All that belongs in the answer is the lines from the one containing "This screenshot has width=1344, height=896." to the end of the listing below, copied exactly, pictures excluded.

***

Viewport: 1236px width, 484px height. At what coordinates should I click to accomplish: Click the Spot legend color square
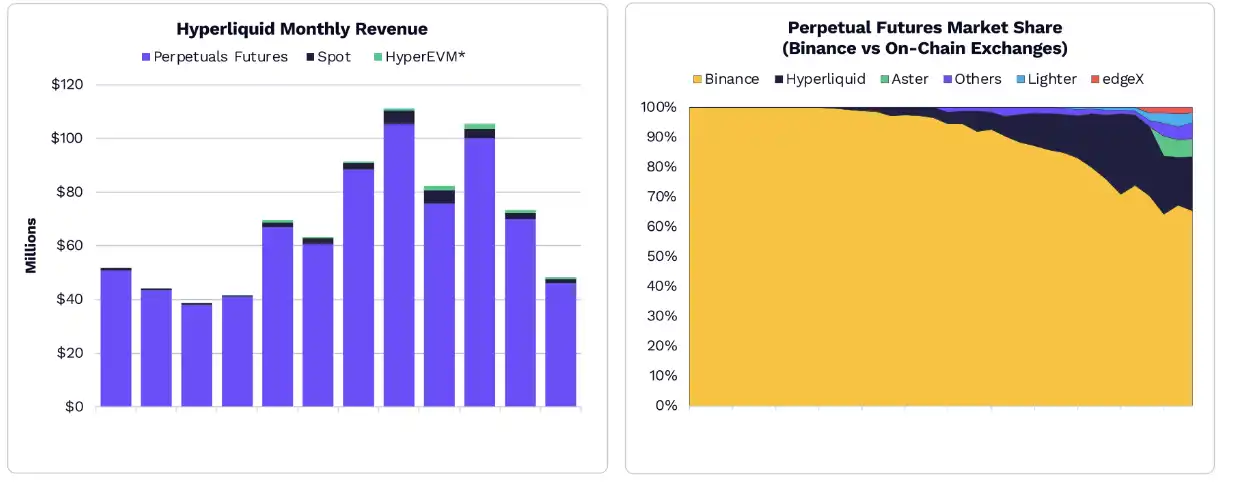coord(310,57)
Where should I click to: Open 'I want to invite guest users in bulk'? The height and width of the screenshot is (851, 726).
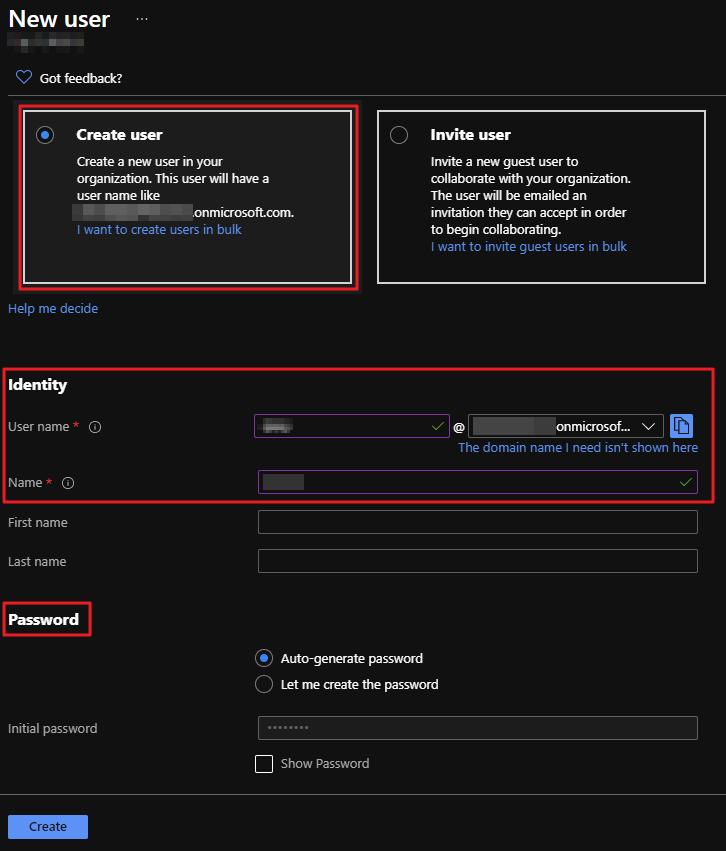pos(529,246)
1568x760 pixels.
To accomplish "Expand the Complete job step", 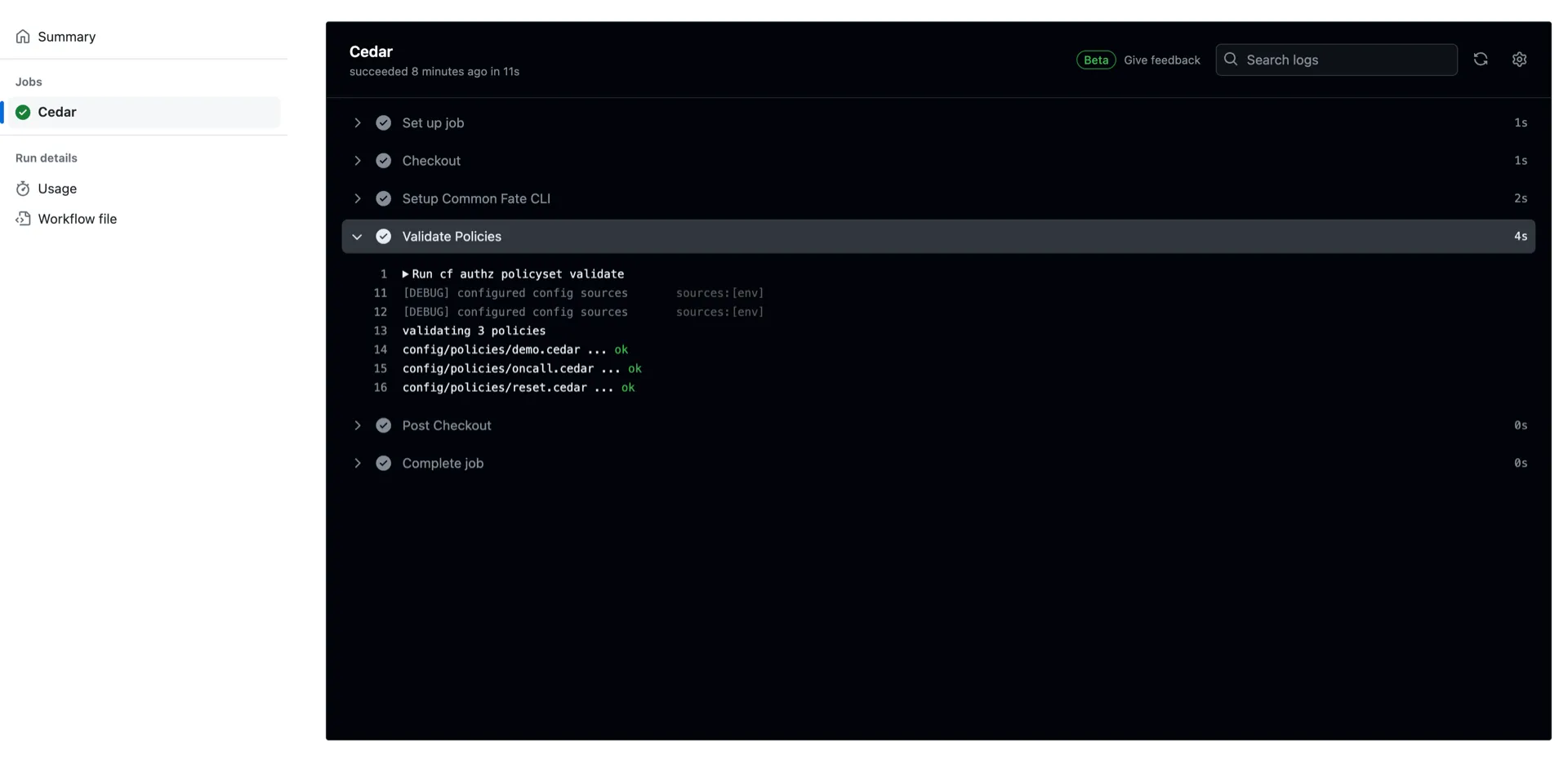I will pos(358,463).
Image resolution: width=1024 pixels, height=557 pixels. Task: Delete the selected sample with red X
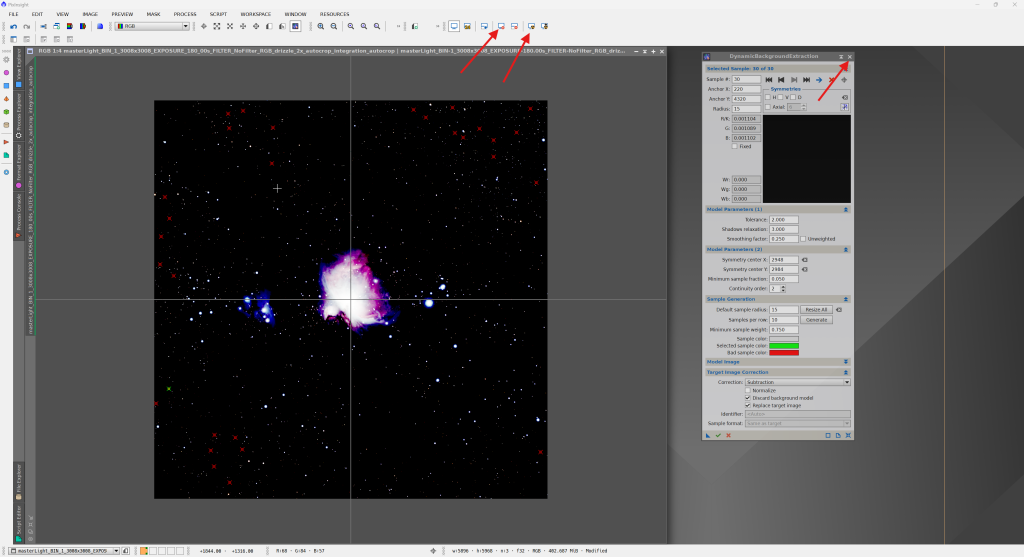[832, 79]
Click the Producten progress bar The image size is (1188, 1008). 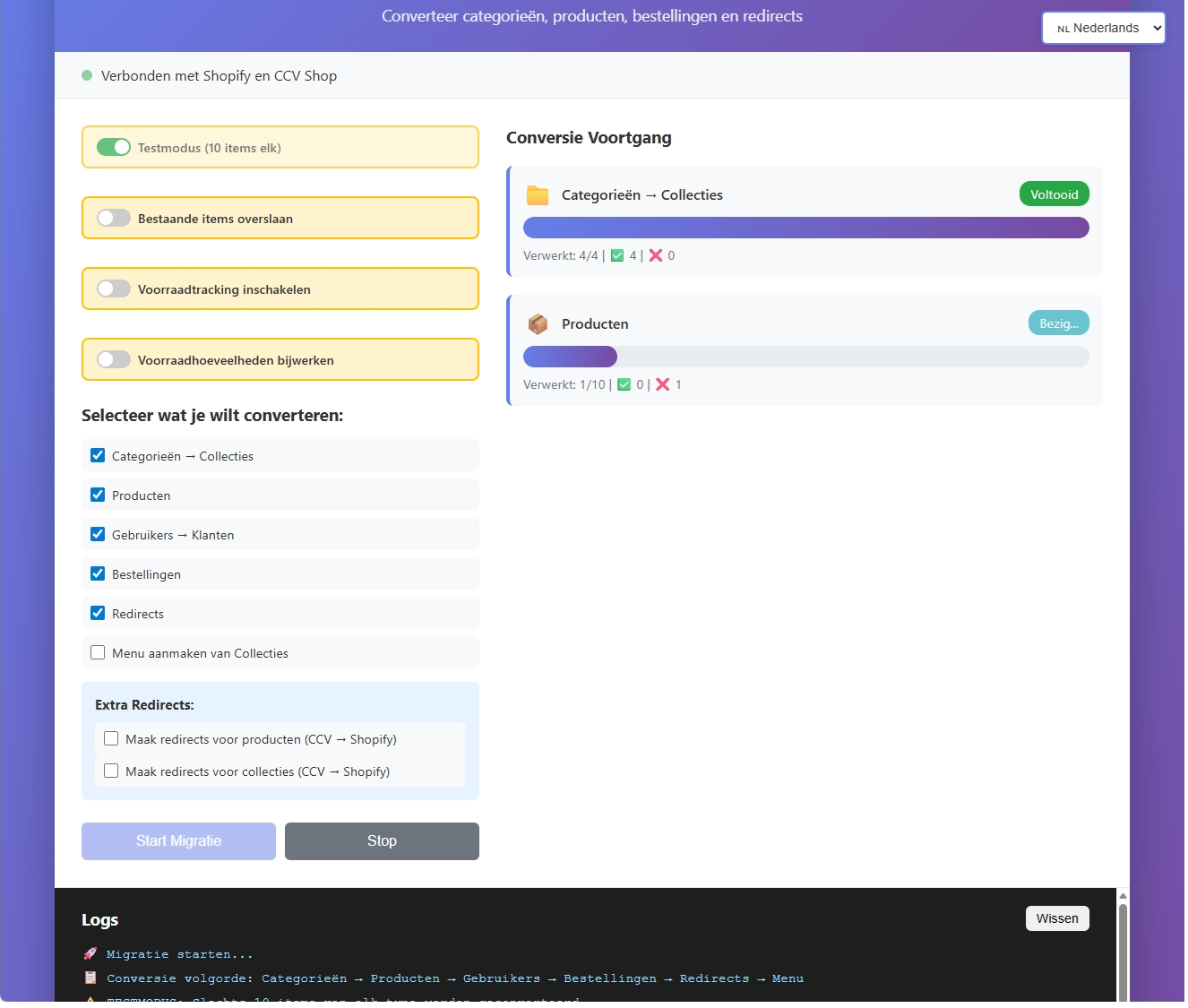(x=805, y=357)
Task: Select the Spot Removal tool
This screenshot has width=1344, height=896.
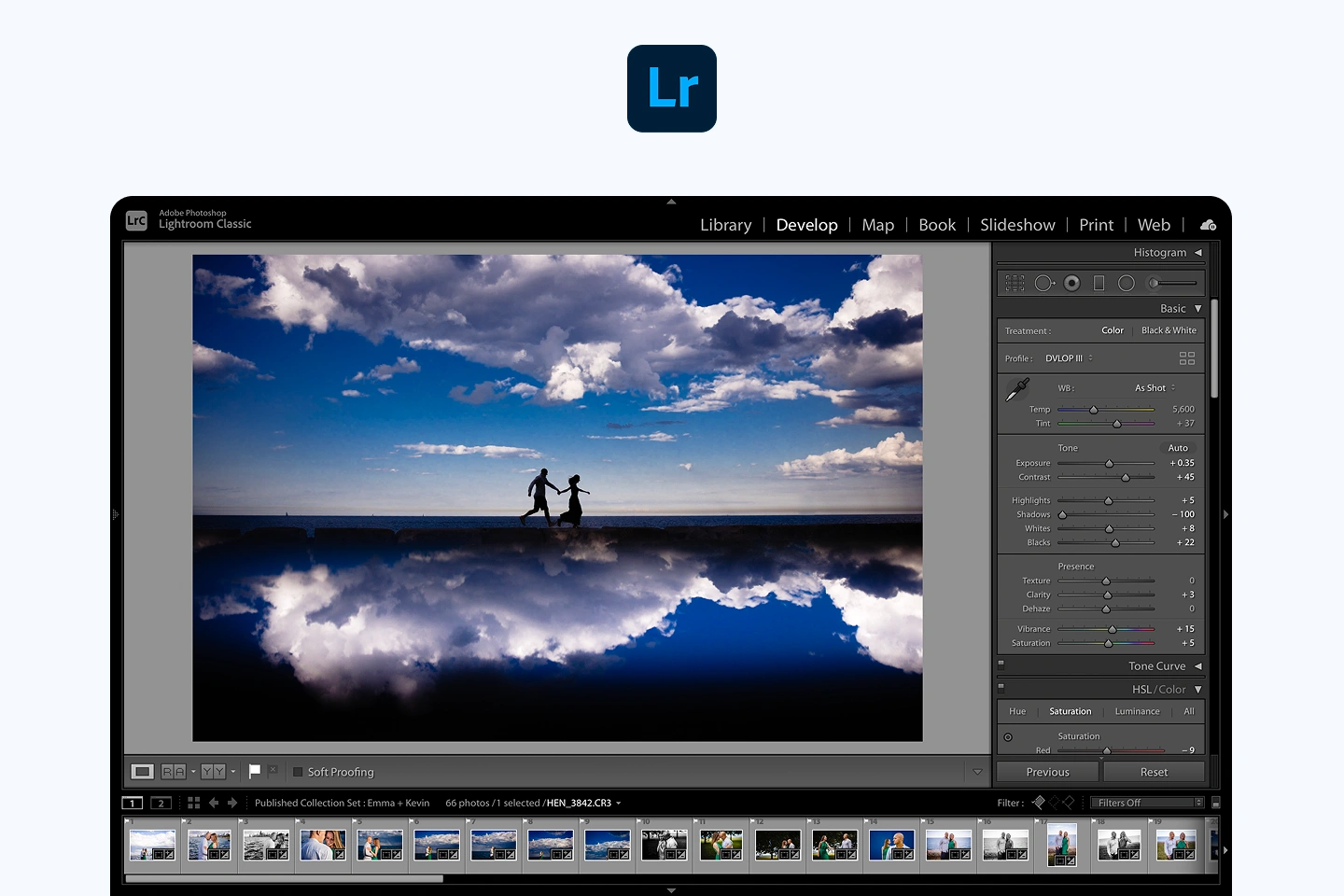Action: [x=1043, y=282]
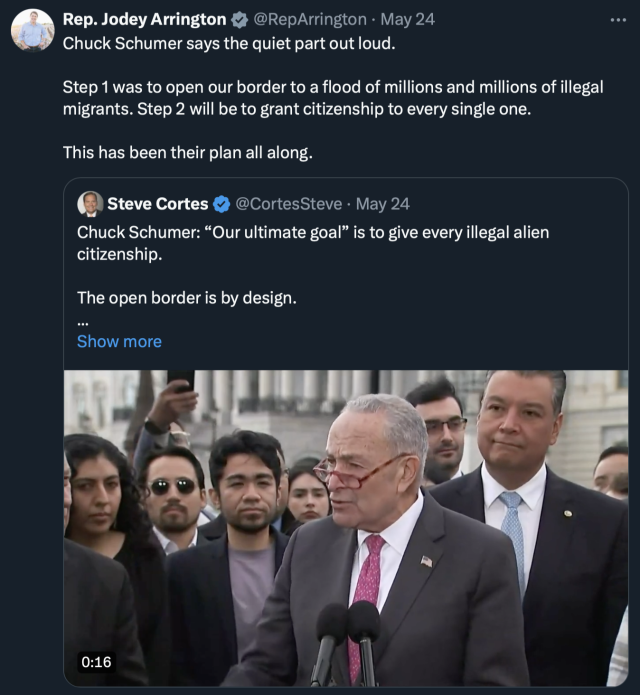Click the blue verified badge beside Steve Cortes
The image size is (640, 695).
tap(222, 204)
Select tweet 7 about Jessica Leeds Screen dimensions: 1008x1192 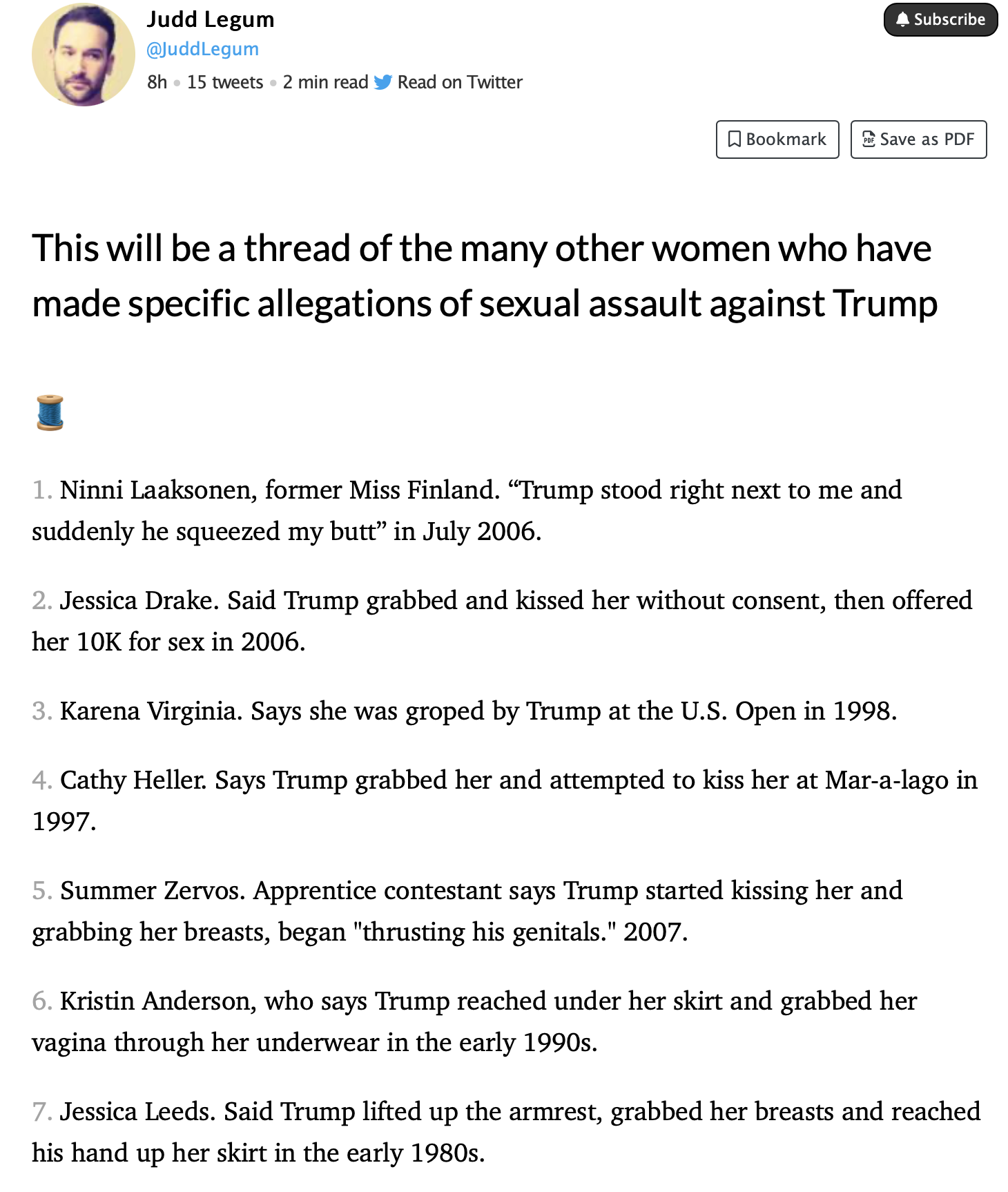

***

- **RESULT OF THE EXERCISE**
This screenshot has width=1344, height=896.
Action: [x=1043, y=282]
Click the blue verified badge beside Steve Cortes
The image size is (640, 695).
tap(222, 204)
Select tweet 7 about Jessica Leeds Screen dimensions: 1008x1192 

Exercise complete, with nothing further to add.